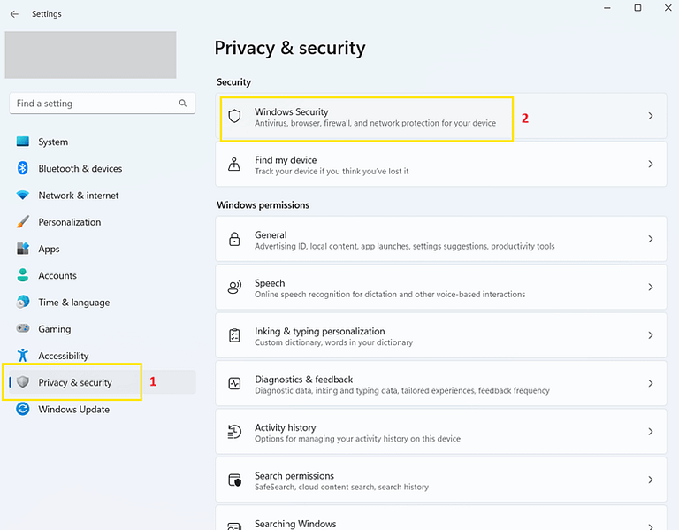Click the search magnifier icon
The width and height of the screenshot is (679, 530).
pos(183,104)
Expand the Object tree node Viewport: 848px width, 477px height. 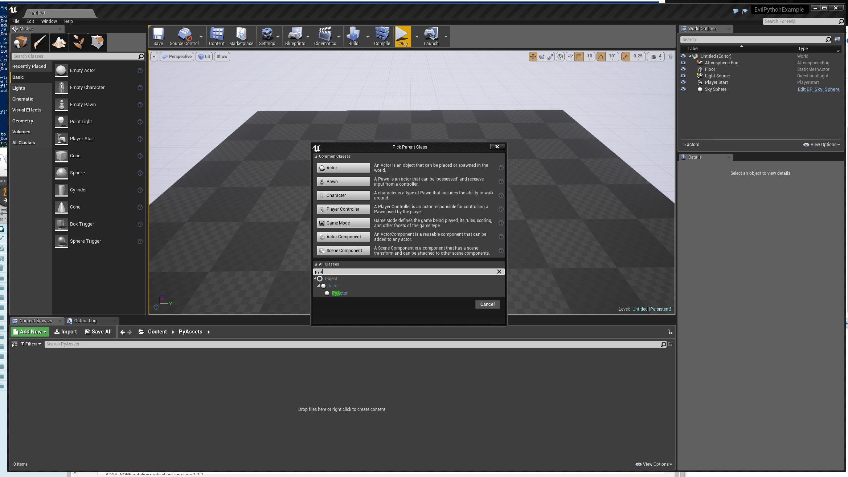(315, 278)
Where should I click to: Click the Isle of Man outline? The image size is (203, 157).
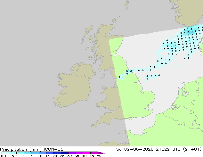tap(103, 77)
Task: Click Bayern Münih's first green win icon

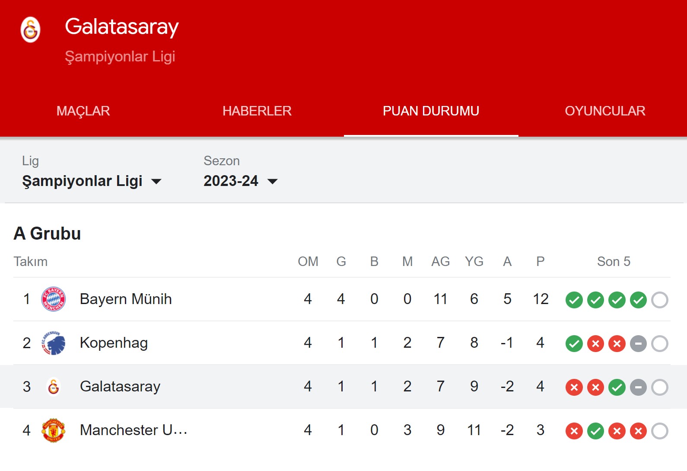Action: 574,300
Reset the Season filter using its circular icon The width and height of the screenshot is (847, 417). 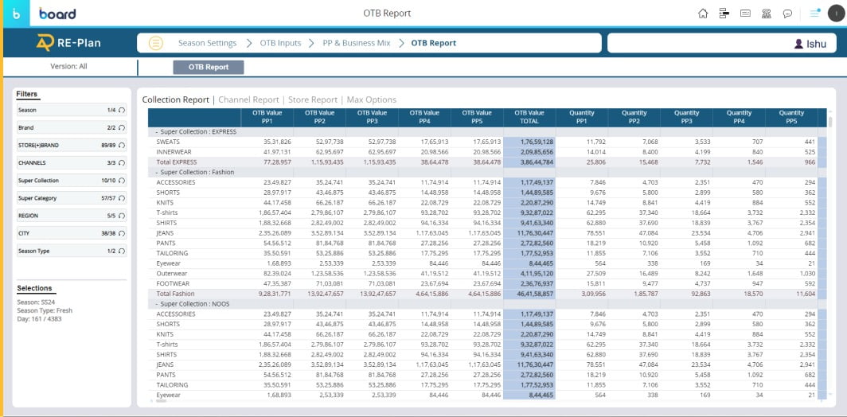[x=122, y=111]
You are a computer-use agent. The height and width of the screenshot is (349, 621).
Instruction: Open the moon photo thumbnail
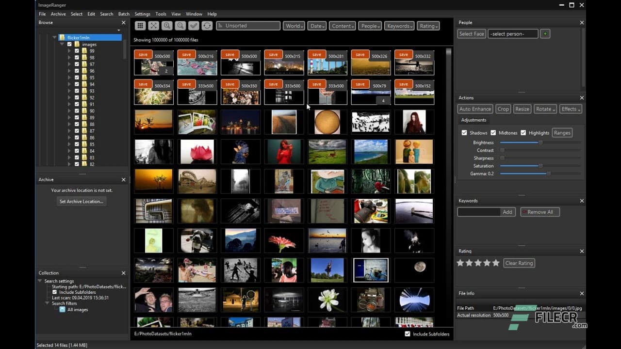click(x=414, y=270)
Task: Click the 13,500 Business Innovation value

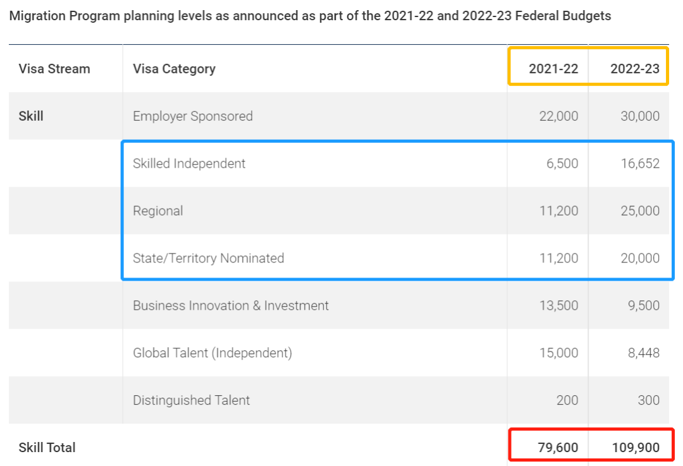Action: 558,306
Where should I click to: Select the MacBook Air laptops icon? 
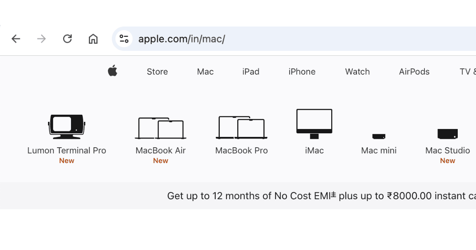160,128
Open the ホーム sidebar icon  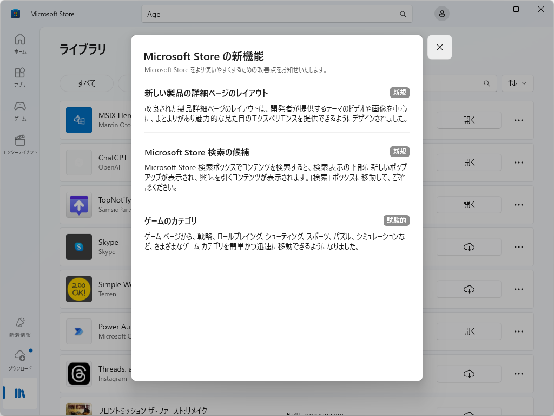(x=20, y=43)
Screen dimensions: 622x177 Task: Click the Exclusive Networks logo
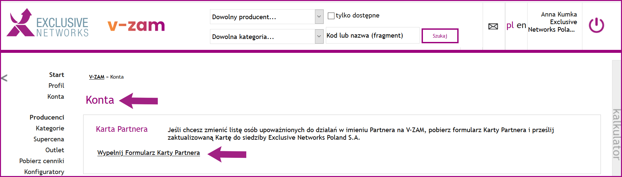[48, 23]
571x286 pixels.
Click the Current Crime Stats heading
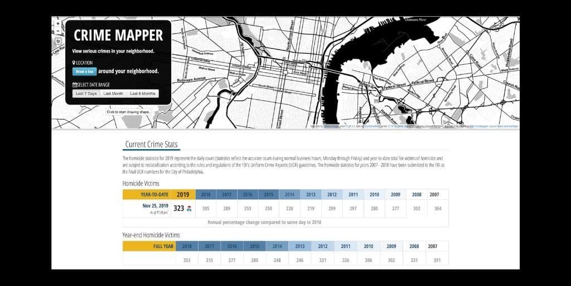click(151, 145)
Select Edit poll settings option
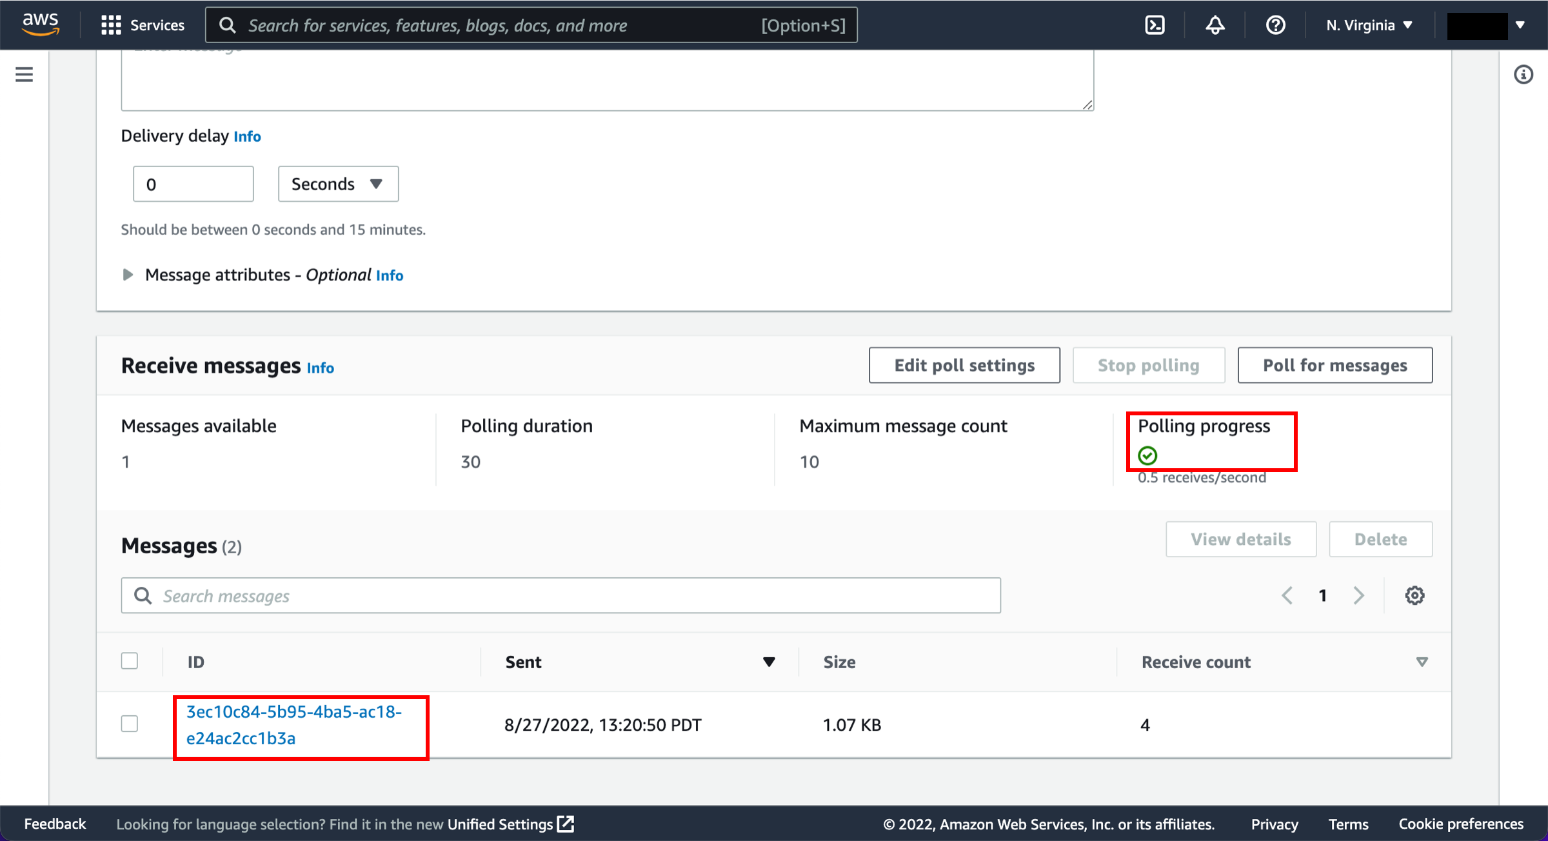 964,364
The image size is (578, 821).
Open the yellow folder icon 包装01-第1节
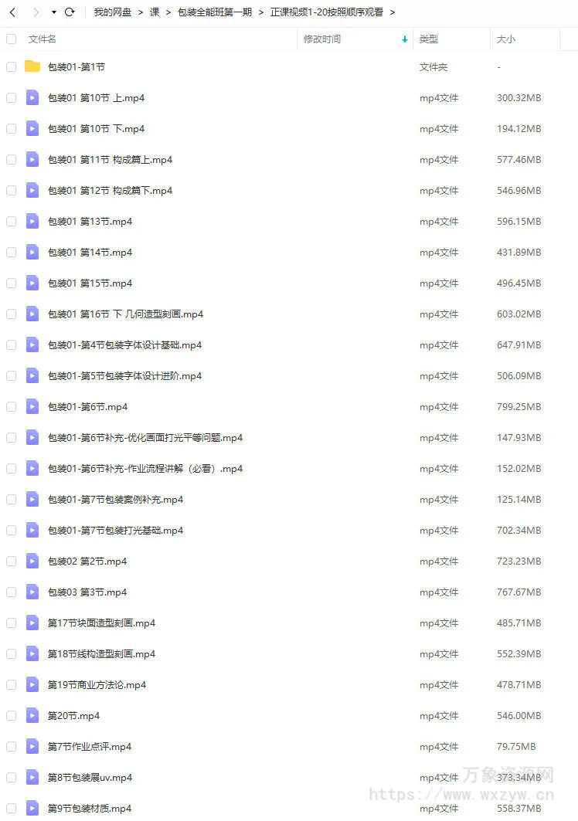(x=32, y=66)
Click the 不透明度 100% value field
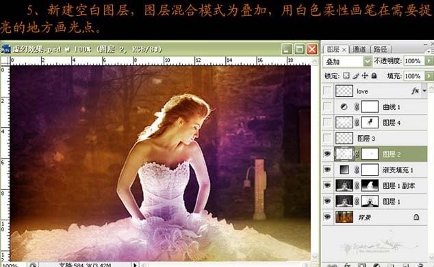The image size is (434, 267). 413,61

__Exercise__: Everything from the line containing "The image size is (578, 821)." to the final line of the listing above, both ends included, should be transcribed word for word, except for the pictures.

__Written solution__:
The image size is (578, 821).
Open the yellow folder icon 包装01-第1节
(x=32, y=66)
Click the 不透明度 100% value field
The image size is (434, 267). 413,61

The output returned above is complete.